For the foreseeable future, any questions about "how to get/setup/install Wine on Windows" or "Wine through bash on Windows 10" on the forums, mailing lists, or IRC may result in ostracism, shunning, the evil eye, and/or being grumpily ignored.
Well not really; we do try to be friendly. However, we want to emphasize that there is no such feature as "Wine on Windows" since there has been a lot of confusion about it in the past. That was just a pithy name for the most experimental projects on this page, but when users mistake this for a real feature and ask about it on the forum for instance, it only creates confusion and distracts volunteers from answering other questions. If someone does ask, please politely correct them with a clear explanation or a link to these disclaimers.
We can certainly appreciate where the demand for such a feature comes from, but remember that Wine isn't an emulator anyways. Even if our developers can someday perfect the truly gnarly alchemy required to make the ideas here work, a "Wine on Windows" setup would have to run in tandem with something like Cygwin or WSL. Essentially, Wine would be converting WinAPI calls from your program to unix-isms, which would then need to be converted back to WinAPI calls (plus WSL doesn't even support 32-bit binaries to begin with). That's definitely not a recipe for a reliable, responsive experience.

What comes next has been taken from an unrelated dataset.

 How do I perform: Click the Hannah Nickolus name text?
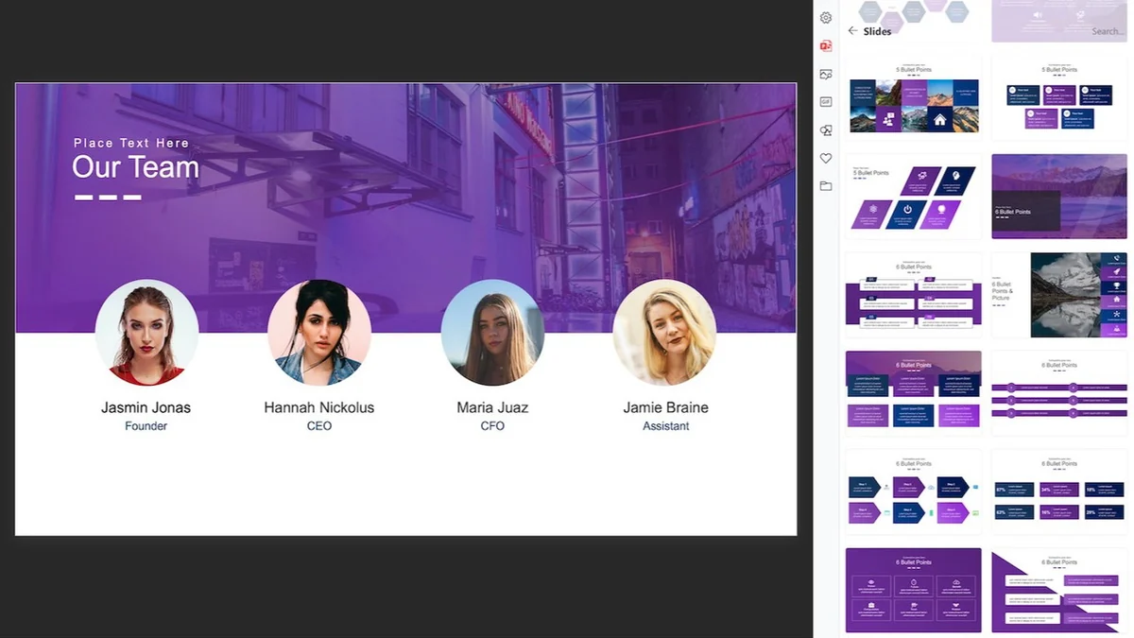[x=319, y=407]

If you're having troubles with Windows' compatibility mode, have you considered using a dual-boot install of unix alongside Windows, or if you feel ready, switching to unix entirely? Then you can run Wine as it's designed to be, which is really just one among thousands of benefits to entering the paradise of unix. If you're still resisting the switch to unix for some reason though, you may have some luck investigating ReactOS.

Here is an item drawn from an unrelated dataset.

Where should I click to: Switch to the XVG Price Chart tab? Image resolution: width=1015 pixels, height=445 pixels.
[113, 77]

Of course, if you are interested in hacking on these projects, blaspheming against all that is holy, and don't mind losing your sanity in their recursive jungles, continue reading... if you dare!!!

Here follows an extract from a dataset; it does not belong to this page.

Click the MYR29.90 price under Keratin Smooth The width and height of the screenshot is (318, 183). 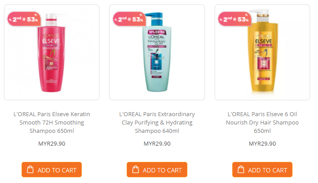(51, 143)
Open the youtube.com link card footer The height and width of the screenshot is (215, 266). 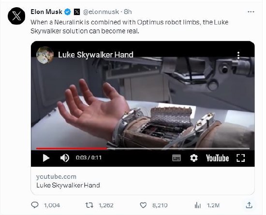click(143, 181)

For those that do want to tease out and fix the issues that emerge from these projects, we wish you luck. You can always ask reasonable, focused questions on firstname.lastname@example.org or #winehackers, and report Bugs on Bugzilla. We only ask that before discussing any problems, you first try to make progress and analyze bugs on your own as much as possible, with the help of the docs of course. This is purely so these experiments don't steal much oxygen from higher-priority work.
Cygwin in Wine
Before we plunge into the truly wild and wooly, installing and running the Cygwin suite within Wine is a relatively well-behaved process. Even as early as around Wine v1.0, Dan Kegel reported that much of the Cygwin suite installed and ran successfully.
UPDATE: As of 2022, Cygwin doesn't run correctly on WINE and hasn't for quite a long time. However, some components of Cygwin do indeed work, and progress has been made with a few significant bugs being fixed recently. The current status in the AppDB can be found here.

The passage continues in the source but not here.